··· Data entries

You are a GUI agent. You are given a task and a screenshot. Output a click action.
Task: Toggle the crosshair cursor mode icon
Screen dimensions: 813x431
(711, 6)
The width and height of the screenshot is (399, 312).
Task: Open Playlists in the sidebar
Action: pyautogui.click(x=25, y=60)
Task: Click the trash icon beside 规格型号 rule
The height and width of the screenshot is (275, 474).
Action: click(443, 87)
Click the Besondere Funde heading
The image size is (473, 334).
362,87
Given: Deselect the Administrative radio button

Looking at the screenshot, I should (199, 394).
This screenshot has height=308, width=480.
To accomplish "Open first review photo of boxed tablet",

······

**What you will do**
State only the number of lines in the dataset rows above that contain the string "width".

**Exercise solution**
3